Spotlight on Chapter 16 Religions and social progress
This excerpt from Chapter 16 (Religions and social progress: Critical assessments and creative partnerships) summarizes the complex relation between religions and social progress:
Religious communities can be spaces of valued solidarity and mutual esteem, partners in providing for the wellbeing of the community, as well as agents of beneficence and generosity. They can, in fact, be critical spaces in which the very parameters of progress can be debated and given moral grounding.
Religions can also be impediments to basic principles of equal dignity in myriad ways, for example, when they stand in the way of women or limit freedom of expression or participation in democratic governing.
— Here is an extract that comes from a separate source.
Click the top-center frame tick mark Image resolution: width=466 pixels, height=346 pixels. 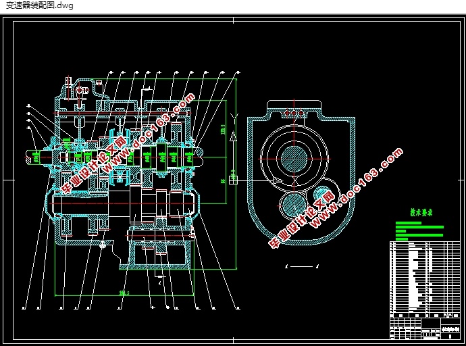(233, 20)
Indeed, the same mechanisms that create religious solidarities can also limit toleration or restrict educational exploration. As we have already noted, religion must be understood in its local, embodied particularity in order to assess the possible ways it may or may not enable human flourishing.
Just as we need a wide lens to recognize the presence and effects of religion in society, this project also seeks a multidimensional “compass” for assessing progress. That compass makes clear that progress and religious tradition are not of necessity antithetical. In various cultural contexts and in varying religious views of the world, we will see multiple models for both the goals and the process for obtaining them.
This can be illustrated by thinking about social progress in African contexts (Olupona 2012, 2014). At the center of many African cosmologies is the lifelong quest for a good life that is engaged together by individuals and communities. From birth to death, one should enjoy the blessings of long life, wealth, and children. The fulfillment of these blessings is viewed as one’s destiny, with rites of passage, socialization processes, festivals and ceremonies, ensuring that this quest is accomplished within a lifetime. There are also expectations about how these goals are balanced. For example, in most communities, it is said that it is better to die young with dignity than to live to an old age in poverty and want. Thus the blessings of health and long life, wealth, and children are intended to strengthen and support communal structures, and any person who seeks to acquire such blessings without embedding them within the larger society is condemned. For which reasons both individual and social fulfillment are intimately connected to the ritual life of society.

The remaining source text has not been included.